__DATASET RECORDS__:
=-=-=-=-=

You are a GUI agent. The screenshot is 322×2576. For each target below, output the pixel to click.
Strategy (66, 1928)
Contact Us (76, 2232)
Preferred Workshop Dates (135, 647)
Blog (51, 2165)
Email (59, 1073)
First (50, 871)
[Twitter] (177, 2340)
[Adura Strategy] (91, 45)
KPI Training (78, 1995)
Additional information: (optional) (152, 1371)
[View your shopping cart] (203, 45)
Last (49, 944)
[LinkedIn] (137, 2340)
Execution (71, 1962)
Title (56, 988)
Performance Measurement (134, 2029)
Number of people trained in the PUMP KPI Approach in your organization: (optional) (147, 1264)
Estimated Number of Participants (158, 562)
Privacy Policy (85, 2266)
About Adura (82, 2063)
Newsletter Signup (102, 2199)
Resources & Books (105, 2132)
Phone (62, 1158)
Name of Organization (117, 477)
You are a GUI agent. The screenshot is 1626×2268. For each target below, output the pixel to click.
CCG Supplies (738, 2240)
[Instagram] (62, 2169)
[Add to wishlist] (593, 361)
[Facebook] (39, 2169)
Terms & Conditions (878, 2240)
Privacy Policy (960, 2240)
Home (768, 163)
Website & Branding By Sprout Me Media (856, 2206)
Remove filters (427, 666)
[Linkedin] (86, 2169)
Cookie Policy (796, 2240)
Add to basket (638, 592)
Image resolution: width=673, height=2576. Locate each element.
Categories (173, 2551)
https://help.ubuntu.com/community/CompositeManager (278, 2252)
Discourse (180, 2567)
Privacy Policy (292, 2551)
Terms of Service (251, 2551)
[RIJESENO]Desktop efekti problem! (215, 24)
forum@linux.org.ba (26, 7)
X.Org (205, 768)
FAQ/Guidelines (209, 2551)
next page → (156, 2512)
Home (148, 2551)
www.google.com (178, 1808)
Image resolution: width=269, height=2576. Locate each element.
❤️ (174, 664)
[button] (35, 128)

=-=-=-=-=

Each entry above should be written again exactly.

__RESULT OF THE EXERCISE__:
You are a GUI agent. The screenshot is 322×2576. For each target below, output the pixel to click.
Strategy (66, 1928)
Contact Us (76, 2232)
Preferred Workshop Dates (135, 647)
Blog (51, 2165)
Email (59, 1073)
First (50, 871)
[Twitter] (177, 2340)
[Adura Strategy] (91, 45)
KPI Training (78, 1995)
Additional information: (optional) (152, 1371)
[View your shopping cart] (203, 45)
Last (49, 944)
[LinkedIn] (137, 2340)
Execution (71, 1962)
Title (56, 988)
Performance Measurement (134, 2029)
Number of people trained in the PUMP KPI Approach in your organization: (optional) (147, 1264)
Estimated Number of Participants (158, 562)
Privacy Policy (85, 2266)
About Adura (82, 2063)
Newsletter Signup (102, 2199)
Resources & Books (105, 2132)
Phone (62, 1158)
Name of Organization (117, 477)
You are a GUI agent. The screenshot is 1626×2268. For each target below, output the pixel to click.
CCG Supplies (738, 2240)
[Instagram] (62, 2169)
[Add to wishlist] (593, 361)
[Facebook] (39, 2169)
Terms & Conditions (878, 2240)
Privacy Policy (960, 2240)
Home (768, 163)
Website & Branding By Sprout Me Media (856, 2206)
Remove filters (427, 666)
[Linkedin] (86, 2169)
Cookie Policy (796, 2240)
Add to basket (638, 592)
Image resolution: width=673, height=2576. Locate each element.
Categories (173, 2551)
https://help.ubuntu.com/community/CompositeManager (278, 2252)
Discourse (180, 2567)
Privacy Policy (292, 2551)
Terms of Service (251, 2551)
[RIJESENO]Desktop efekti problem! (215, 24)
forum@linux.org.ba (26, 7)
X.Org (205, 768)
FAQ/Guidelines (209, 2551)
next page → (156, 2512)
Home (148, 2551)
www.google.com (178, 1808)
Image resolution: width=269, height=2576. Locate each element.
❤️ (174, 664)
[button] (35, 128)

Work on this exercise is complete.